Again, the education and teaching of an idea is one thing, but one should be able to present it based on reason and rationality, not based on emotional appeals.

Secondly I must point out error in your statement. Tolerance is not key to peace. You made no distinction, you just demanded tolerance - in which case we should be "tolerant" of paedophiles, nazis and so on.

It is so tiring and such a red herring to bring that up. I am not and have never suggested that people be tolerant of such behavior. To try to suggest that is what I am saying is to avoid the real conversation in an attempt to once again make emotional appeals. If you really do require that extreme of specificity on my part, let me make the statement as clear as possible: "Insomuch as an individual is not imposing his will on another, so too does no one have a right to impose their will on the former." So, a pedophile is imposing his will on the child - not right. Nazism in and of itself - insomuch as it being an attitude and series of ideas - actually SHOULD be allowed, as long as no violence or other imposition of will is executed against another. It is easy to tolerate those who share your views. True tolerance is accepting those who don't.

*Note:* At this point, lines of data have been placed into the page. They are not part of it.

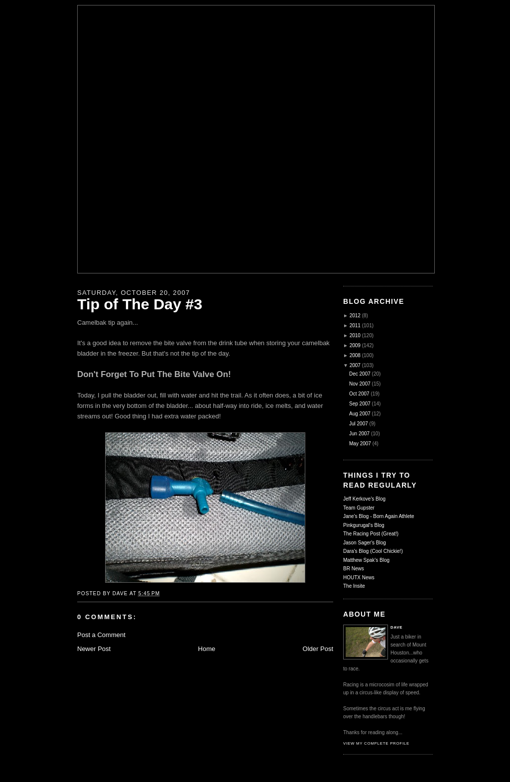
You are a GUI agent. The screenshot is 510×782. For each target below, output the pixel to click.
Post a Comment (101, 635)
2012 (355, 315)
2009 (355, 345)
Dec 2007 (360, 374)
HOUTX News (359, 577)
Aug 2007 (360, 413)
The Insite (354, 586)
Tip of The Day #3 (139, 303)
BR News (353, 568)
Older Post (318, 648)
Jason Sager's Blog (364, 542)
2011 (355, 325)
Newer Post (94, 648)
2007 (355, 365)
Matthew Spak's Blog (366, 560)
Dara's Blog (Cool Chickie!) (373, 551)
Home (207, 648)
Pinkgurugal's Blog (363, 525)
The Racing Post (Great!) (370, 533)
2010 (355, 335)
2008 (355, 355)
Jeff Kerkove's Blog (364, 499)
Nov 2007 (360, 384)
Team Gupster (359, 508)
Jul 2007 (358, 423)
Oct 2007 (359, 393)
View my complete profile (376, 743)
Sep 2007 (360, 403)
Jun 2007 (359, 433)
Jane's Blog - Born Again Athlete (378, 516)
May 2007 (360, 443)
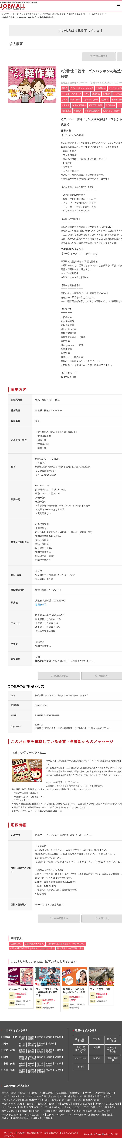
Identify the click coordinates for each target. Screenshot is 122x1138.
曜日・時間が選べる (55, 1098)
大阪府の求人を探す (30, 14)
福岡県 (22, 1069)
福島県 (31, 1037)
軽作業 (91, 1094)
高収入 (5, 1091)
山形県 (22, 1037)
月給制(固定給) (46, 1091)
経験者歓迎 (64, 1109)
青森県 (31, 1035)
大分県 (58, 1069)
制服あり (37, 1109)
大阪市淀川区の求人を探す (54, 14)
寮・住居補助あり (53, 1105)
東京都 (22, 1042)
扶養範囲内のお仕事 (83, 1102)
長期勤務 (66, 1102)
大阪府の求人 (16, 942)
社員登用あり (76, 1091)
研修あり (6, 1116)
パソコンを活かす (11, 1098)
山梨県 (58, 1049)
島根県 (31, 1062)
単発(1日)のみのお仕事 (13, 1102)
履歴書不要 (93, 1113)
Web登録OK (80, 1113)
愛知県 (49, 1051)
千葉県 (51, 1042)
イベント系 (80, 1056)
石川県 (40, 1049)
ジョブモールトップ (9, 14)
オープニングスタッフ (13, 1094)
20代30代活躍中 (102, 1109)
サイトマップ (10, 1131)
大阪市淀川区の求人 (34, 942)
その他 (80, 1065)
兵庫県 (40, 1055)
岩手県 (40, 1035)
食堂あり (68, 1105)
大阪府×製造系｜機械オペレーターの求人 (66, 942)
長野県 (22, 1051)
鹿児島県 (32, 1071)
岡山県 (40, 1062)
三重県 (33, 1057)
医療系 (96, 1056)
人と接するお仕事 (57, 1094)
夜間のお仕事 (92, 1098)
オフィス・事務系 (80, 1038)
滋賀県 (49, 1055)
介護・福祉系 (112, 1057)
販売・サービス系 (112, 1038)
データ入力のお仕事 (36, 1094)
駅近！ (78, 1105)
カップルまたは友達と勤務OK (17, 1105)
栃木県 (22, 1044)
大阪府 (22, 1055)
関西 (5, 1055)
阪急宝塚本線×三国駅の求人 (70, 947)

The amusing thing is that your version of 'tolerance' means that nobody can argue against your theist beliefs whilst you can go about being intolerant to anyone that attempts it. It seems your version of "tolerant" is entirely one-sided.

Far from it, and at this point I suspect you only read a single post and are reacting to it. Those who have conversed with me on this forum know that this statement does not apply to me. I am intolerant of intolerance, and that is about it.

If, as you claim, tolerance is key to peace, then kindly be tolerant of Dawkins and other atheists who denigrate, argue or debate your beliefs. Where is your tolerance now heh?

To reiterate... espousing a position is one thing, stirring up hate in a group in an effort to stamp out the opposition is another.
 
To sum the thread up, as described by the OP:

Richard Dawkins is a breather - just like Hitler. But not like Hitler. But he breathed, much as Hitler did.
 
The real question, as I see it, is why Richard Dawkins is witholding the brain-transplant technology that he used to implant Hitler's frozen brain into his own skull.
 
Don't be silly; it's a well known fact that he could only get Goering's.
 
The real question, as I see it, is why Richard Dawkins is witholding the brain-transplant technology that he used to implant Hitler's frozen brain into his own skull.

He must have used the same technology that was used to transplant fully functioning human brains into mice, a la Christine O'Donnell.
 
solus said:
. Who wrote "Letters to a Christian Nation"? That is the one book I read that was absolutely FULL of hate-mongering and rhetoric. Few if any points were logically connected, and it was clear that the author simply hated religion.
It wasn't that bad - it was actually pretty reasonable, considering the debate it was in. Sam Harris is taking on the US Bible Belt, there - home of the KKK and the Tea Party and the team prayer before football games, the lynch mob and the segregated school and the pledge to "under God", the plantation heritage and the chain gang and the revival tent, the death penalty and the honor culture and the sundown town.

And Richard Dawkins's books, which are quite different, are even more reasonable and tolerant. You might want to read a couple of them, before assigning to him the kind of character flaws you seem to think inevitably accompany - or even lie behind - serious and motivated objections to the institutionalized Abrahamic theisms.